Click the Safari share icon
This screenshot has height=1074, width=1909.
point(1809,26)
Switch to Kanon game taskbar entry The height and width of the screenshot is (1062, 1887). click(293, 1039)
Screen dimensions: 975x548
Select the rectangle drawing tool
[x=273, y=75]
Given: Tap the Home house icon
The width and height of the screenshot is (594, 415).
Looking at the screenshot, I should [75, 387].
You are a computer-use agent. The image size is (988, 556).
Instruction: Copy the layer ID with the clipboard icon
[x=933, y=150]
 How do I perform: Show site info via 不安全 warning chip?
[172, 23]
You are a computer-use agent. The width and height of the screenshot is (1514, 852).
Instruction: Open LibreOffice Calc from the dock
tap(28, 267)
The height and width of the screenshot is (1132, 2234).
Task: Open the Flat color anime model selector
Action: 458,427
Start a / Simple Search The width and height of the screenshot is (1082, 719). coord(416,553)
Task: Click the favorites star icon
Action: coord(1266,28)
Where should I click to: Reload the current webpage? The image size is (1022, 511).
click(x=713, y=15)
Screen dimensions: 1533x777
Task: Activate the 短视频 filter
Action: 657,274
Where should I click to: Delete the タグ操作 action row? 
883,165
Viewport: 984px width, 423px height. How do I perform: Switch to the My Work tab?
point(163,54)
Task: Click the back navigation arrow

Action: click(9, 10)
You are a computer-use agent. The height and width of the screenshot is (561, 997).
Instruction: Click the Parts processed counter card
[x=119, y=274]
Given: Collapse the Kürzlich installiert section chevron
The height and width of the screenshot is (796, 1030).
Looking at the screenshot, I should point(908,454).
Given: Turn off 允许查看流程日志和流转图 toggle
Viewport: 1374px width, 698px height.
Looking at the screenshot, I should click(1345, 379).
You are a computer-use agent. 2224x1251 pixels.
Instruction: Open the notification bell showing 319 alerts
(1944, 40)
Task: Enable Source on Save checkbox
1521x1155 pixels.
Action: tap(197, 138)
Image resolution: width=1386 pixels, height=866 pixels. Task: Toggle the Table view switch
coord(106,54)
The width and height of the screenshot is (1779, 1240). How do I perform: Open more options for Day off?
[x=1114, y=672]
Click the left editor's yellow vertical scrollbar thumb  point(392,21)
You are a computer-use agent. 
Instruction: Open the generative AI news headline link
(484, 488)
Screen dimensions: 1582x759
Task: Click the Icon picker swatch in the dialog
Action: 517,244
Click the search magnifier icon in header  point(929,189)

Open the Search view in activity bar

| TASK STATEMENT |
Each record above, in full: retype it verbatim.

| ANSWER TO THE EXERCISE |
Click the Safari share icon
This screenshot has height=1074, width=1909.
point(1809,26)
Switch to Kanon game taskbar entry The height and width of the screenshot is (1062, 1887). click(293, 1039)
Screen dimensions: 975x548
Select the rectangle drawing tool
[x=273, y=75]
Given: Tap the Home house icon
The width and height of the screenshot is (594, 415).
Looking at the screenshot, I should [75, 387].
You are a computer-use agent. The image size is (988, 556).
Instruction: Copy the layer ID with the clipboard icon
[x=933, y=150]
 How do I perform: Show site info via 不安全 warning chip?
[172, 23]
You are a computer-use agent. The width and height of the screenshot is (1514, 852).
Instruction: Open LibreOffice Calc from the dock
tap(28, 267)
The height and width of the screenshot is (1132, 2234).
Task: Open the Flat color anime model selector
Action: 458,427
Start a / Simple Search The width and height of the screenshot is (1082, 719). coord(416,553)
Task: Click the favorites star icon
Action: coord(1266,28)
Where should I click to: Reload the current webpage? The image size is (1022, 511).
click(x=713, y=15)
Screen dimensions: 1533x777
Task: Activate the 短视频 filter
Action: 657,274
Where should I click to: Delete the タグ操作 action row? 
883,165
Viewport: 984px width, 423px height. How do I perform: Switch to the My Work tab?
point(163,54)
Task: Click the back navigation arrow

Action: click(9, 10)
You are a computer-use agent. The height and width of the screenshot is (561, 997).
Instruction: Click the Parts processed counter card
[x=119, y=274]
Given: Collapse the Kürzlich installiert section chevron
The height and width of the screenshot is (796, 1030).
Looking at the screenshot, I should point(908,454).
Given: Turn off 允许查看流程日志和流转图 toggle
Viewport: 1374px width, 698px height.
Looking at the screenshot, I should click(1345, 379).
You are a computer-use agent. 2224x1251 pixels.
Instruction: Open the notification bell showing 319 alerts
(1944, 40)
Task: Enable Source on Save checkbox
1521x1155 pixels.
Action: tap(197, 138)
Image resolution: width=1386 pixels, height=866 pixels. Task: Toggle the Table view switch
coord(106,54)
The width and height of the screenshot is (1779, 1240). How do I perform: Open more options for Day off?
[x=1114, y=672]
Click the left editor's yellow vertical scrollbar thumb  point(392,21)
You are a computer-use agent. 
Instruction: Open the generative AI news headline link
(484, 488)
Screen dimensions: 1582x759
Task: Click the Icon picker swatch in the dialog
Action: 517,244
Click the search magnifier icon in header  point(929,189)

Open the Search view in activity bar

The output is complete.